[Screenshot grounding data]
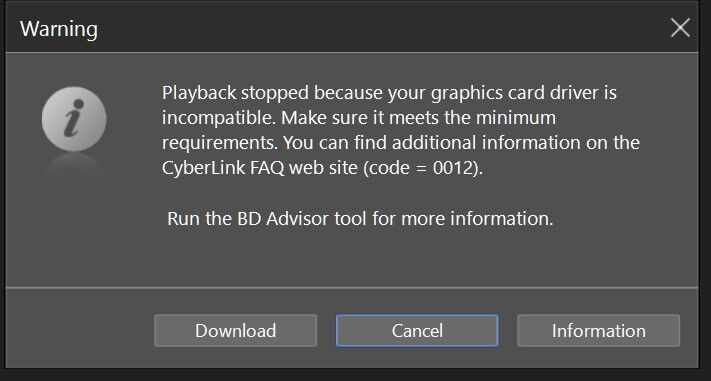The width and height of the screenshot is (711, 381).
Task: Click the error code "0012" text
Action: (453, 168)
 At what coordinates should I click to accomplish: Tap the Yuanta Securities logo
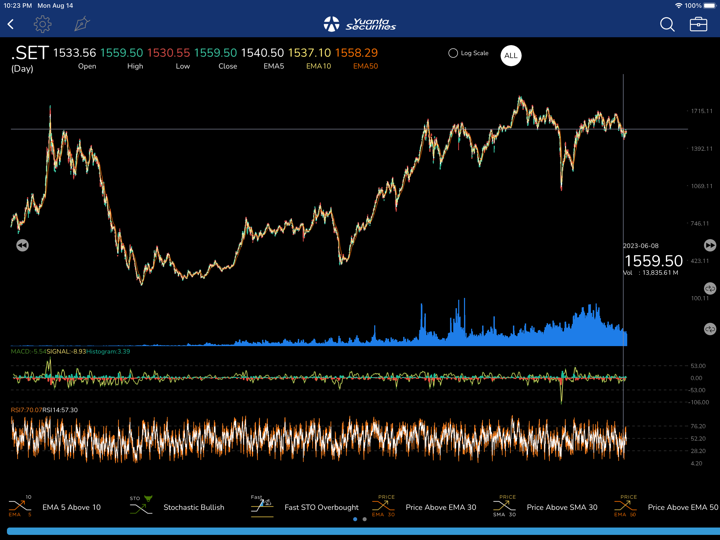pyautogui.click(x=360, y=24)
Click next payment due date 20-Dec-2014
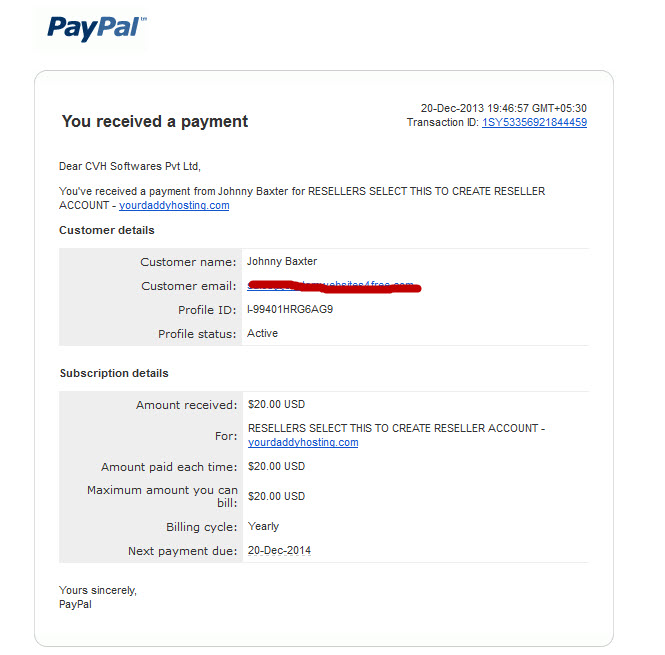Screen dimensions: 665x655 coord(279,550)
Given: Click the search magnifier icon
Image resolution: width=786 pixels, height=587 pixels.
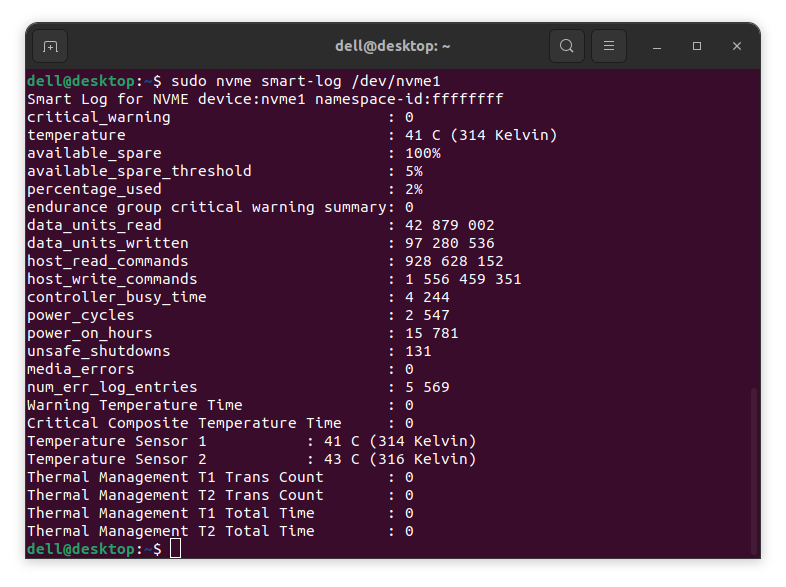Looking at the screenshot, I should 567,46.
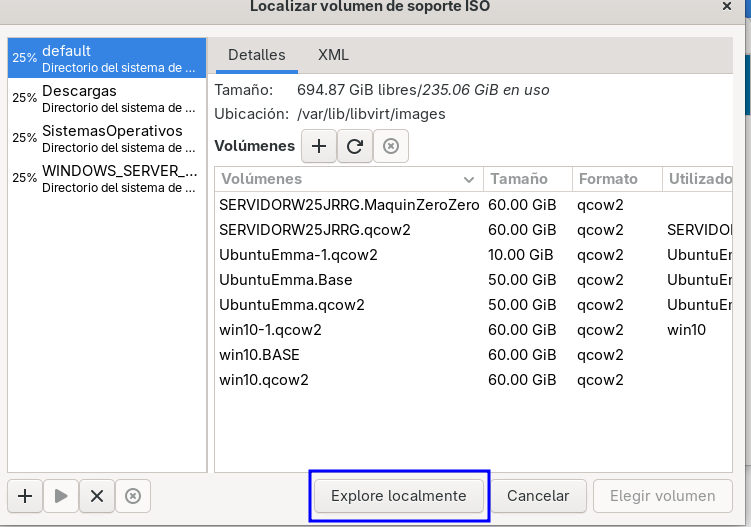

REQUIREMENT:
No pictures belong in the copy: reproduce exactly the lines above from the one that contains "Click next payment due date 20-Dec-2014" through the last line of the entries.

SOLUTION FOR THIS TASK:
Click next payment due date 20-Dec-2014
Screen dimensions: 665x655 coord(279,550)
Given: Click the search magnifier icon
Image resolution: width=786 pixels, height=587 pixels.
Looking at the screenshot, I should 567,46.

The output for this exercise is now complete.